Em um de seus célebres ensaios, Hooks (2019) defende que “amar quem somos começa com a compreensão das forças que produziram quaisquer hostilidades que sentimos em relação à negritude e a ser mulher, mas também significa novas formas de pensar sobre nós mesmos” (p. 124). E, no que se refere à estética, é possível afirmar que essas mulheres se movimentam na direção de ressignificar suas respectivas vivências conjugadas de gênero, geração e raça, passando a olhar para si mesmas com mais carinho. Não é por acaso que, no fim de sua entrevista, Gea sintetizou o que foi exposto até aqui ao relatar: “Eu sou uma pessoa que, acima de tudo, eu me acho bonita.” (Gea). 

Considerações Finais 

O presente estudo buscou elucidar a velhice enquanto etapa de vida igualmente relevante para as investigações científicas. Conforme explicitado anteriormente, é notório que a maior parte dos estudos sobre desenvolvimento humano se circunscrevem à camada infantil, adolescente e adulta, implicando a percepção de que esses achados automaticamente se aplicam à realidade da população idosa, quando, na verdade, pessoas idosas configuram uma camada social com características e potencialidades próprias inerentes a esse momento de vida. 

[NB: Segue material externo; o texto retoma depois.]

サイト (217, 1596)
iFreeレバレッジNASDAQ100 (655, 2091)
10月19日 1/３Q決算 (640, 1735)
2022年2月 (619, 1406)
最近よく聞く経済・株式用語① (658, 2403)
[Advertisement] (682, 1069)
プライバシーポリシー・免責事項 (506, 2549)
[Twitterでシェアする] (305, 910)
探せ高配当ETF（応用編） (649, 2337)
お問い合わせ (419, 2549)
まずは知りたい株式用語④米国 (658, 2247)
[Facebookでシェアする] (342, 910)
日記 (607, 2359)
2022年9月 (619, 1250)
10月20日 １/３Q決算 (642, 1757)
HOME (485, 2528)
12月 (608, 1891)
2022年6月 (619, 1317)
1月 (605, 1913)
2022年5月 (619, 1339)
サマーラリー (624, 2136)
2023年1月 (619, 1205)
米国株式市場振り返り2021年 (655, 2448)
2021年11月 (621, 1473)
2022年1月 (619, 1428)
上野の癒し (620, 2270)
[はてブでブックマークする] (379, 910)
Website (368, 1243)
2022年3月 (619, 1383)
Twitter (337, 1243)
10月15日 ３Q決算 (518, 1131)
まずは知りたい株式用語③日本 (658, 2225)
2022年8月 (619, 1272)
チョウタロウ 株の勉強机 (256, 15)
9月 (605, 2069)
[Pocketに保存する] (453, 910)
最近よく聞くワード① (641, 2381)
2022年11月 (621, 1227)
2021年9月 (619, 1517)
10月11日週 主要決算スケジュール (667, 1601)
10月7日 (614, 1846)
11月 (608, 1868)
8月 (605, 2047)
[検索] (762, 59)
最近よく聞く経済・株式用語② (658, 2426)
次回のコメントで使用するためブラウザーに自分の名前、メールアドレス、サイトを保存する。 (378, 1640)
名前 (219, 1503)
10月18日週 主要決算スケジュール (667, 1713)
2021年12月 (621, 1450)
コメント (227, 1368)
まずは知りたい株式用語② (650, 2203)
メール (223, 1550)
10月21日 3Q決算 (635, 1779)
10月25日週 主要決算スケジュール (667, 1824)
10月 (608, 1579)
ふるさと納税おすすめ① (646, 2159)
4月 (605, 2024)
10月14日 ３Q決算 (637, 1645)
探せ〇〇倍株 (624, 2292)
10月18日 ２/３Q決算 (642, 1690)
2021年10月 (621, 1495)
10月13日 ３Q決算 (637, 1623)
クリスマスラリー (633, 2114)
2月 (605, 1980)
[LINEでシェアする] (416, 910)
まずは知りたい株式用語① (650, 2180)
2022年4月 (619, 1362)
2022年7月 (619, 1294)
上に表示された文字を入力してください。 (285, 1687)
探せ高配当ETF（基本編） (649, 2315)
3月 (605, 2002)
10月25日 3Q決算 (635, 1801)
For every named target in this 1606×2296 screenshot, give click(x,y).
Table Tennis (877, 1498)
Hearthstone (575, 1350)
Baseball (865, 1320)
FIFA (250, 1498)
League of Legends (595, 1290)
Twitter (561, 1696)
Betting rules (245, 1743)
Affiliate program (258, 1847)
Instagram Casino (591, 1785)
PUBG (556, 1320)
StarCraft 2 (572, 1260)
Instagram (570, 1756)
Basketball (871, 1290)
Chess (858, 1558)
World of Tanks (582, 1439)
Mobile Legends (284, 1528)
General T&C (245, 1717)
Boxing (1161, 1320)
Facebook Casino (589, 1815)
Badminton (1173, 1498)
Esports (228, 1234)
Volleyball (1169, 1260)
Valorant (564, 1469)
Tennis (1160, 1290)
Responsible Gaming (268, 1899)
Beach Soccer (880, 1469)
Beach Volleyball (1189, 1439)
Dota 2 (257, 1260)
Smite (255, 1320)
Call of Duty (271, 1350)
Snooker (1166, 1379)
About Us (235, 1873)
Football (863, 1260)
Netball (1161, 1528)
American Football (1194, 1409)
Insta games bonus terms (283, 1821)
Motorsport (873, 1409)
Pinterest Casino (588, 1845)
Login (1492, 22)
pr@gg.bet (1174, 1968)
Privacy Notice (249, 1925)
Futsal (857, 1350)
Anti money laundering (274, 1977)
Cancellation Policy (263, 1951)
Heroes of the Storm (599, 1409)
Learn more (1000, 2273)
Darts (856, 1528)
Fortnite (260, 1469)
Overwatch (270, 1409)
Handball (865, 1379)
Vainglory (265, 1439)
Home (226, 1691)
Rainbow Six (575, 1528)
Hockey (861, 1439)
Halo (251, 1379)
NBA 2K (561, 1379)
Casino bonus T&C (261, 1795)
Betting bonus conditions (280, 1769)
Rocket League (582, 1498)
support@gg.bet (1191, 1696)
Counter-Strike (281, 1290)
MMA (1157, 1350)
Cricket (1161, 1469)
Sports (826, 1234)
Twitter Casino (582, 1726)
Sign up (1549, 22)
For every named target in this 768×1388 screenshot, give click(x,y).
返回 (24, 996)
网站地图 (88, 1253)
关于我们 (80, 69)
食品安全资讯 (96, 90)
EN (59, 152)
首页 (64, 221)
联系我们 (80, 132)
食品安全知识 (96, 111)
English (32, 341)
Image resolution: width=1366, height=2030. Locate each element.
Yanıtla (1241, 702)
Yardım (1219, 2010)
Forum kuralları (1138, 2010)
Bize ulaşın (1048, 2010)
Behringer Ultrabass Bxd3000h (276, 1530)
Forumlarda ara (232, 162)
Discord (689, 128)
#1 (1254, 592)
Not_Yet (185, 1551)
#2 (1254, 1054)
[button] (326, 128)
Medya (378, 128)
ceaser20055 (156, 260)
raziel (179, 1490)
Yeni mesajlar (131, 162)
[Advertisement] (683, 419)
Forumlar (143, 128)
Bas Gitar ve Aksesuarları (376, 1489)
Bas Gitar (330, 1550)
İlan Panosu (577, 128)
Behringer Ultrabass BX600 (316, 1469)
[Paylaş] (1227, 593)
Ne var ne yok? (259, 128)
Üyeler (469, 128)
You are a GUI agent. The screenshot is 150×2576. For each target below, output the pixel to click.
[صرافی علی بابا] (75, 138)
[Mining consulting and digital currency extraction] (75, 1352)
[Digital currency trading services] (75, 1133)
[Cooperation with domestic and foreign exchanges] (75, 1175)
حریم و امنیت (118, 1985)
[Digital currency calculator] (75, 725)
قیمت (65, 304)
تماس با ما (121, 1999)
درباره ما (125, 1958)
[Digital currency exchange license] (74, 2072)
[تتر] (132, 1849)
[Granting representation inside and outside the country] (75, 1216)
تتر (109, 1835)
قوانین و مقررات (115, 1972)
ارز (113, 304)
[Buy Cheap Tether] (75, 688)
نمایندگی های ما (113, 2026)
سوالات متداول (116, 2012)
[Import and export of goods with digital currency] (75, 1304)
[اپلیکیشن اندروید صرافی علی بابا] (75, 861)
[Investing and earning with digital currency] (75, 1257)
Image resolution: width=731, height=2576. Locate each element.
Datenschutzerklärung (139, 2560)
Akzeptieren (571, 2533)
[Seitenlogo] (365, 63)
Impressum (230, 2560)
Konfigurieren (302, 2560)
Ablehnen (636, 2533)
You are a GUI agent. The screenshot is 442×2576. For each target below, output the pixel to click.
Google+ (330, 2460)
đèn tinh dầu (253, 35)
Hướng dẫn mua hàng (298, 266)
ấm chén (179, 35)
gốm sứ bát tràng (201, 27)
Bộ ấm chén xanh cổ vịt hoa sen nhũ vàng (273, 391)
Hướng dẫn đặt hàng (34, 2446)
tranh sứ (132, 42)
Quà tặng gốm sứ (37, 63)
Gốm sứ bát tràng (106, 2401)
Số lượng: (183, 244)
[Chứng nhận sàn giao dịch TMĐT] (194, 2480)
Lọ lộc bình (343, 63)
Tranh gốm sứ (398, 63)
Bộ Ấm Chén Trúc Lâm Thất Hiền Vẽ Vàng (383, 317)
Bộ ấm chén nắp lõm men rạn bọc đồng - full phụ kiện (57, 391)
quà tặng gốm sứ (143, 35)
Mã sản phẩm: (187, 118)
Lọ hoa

Não obstante, para além de reconhecer a velhice enquanto uma configuração única de experiências, é essencial compreender a singularidade desse processo, dependendo de quem o vivencia. Ao se considerar toda a trajetória das pessoas negras no Brasil desde o século XVI, entende-se que práticas de preconceito e discriminação seguem em voga em território nacional, tornando árdua a emancipação e equidade do povo brasileiro – fato esse que pode ser evidenciado na literatura, considerando-se o quantitativo expressivo de pesquisas acerca do sofrimento negro no Brasil. Todavia, é a partir das pesquisas específicas sobre envelhecimento humano que se torna possível descobrir as ressignificações que pessoas negras idosas podem construir com o avançar da idade. 

Sabe-se que a liberdade propriamente dita ainda é recente para pessoas pretas e pardas brasileiras, especialmente para aquelas socializadas como mulheres. Talvez o século XXI seja o primeiro momento histórico em que mulheres negras têm a possibilidade de olhar com mais carinho para si, mesmo que sua vida pregressa tenha sido marcada por sentimentos negativos em relação à própria negritude. As mulheres negras idosas aqui entrevistadas vivenciaram transformações intensas na sociedade durante seus mais de 60 anos de vida, desde o contato com pessoas da família, que até pouco tempo eram escravizadas, até o surgimento do movimento negro e a ascensão dos debates sobre equidade racial no Brasil. Ao atingirem a velhice, as participantes do presente trabalho podem estar configurando a primeira camada negra feminina capaz de usufruir não apenas de deveres, mas também de direitos. E qual o peso revolucionário dessa constatação? 

Ante o exposto, cabe afirmar que este relato de pesquisa avança não apenas na discussão sobre a velhice enquanto uma etapa de vida relevante, como também no debate sobre os diferentes elementos presentes nas variadas velhices. Estudar a população negra brasileira é, antes de tudo, reafirmar o compromisso ético da Psicologia enquanto ciência que busca promover autonomia, liberdade e emancipação das populações estruturalmente marginalizadas. Deste modo, espera-se que, a partir das ideias aqui apresentadas, novos horizontes possam ser vislumbrados na pesquisa acadêmica, incentivando demais estudos que se comprometam com esses fenômenos tão caros para a vida humana.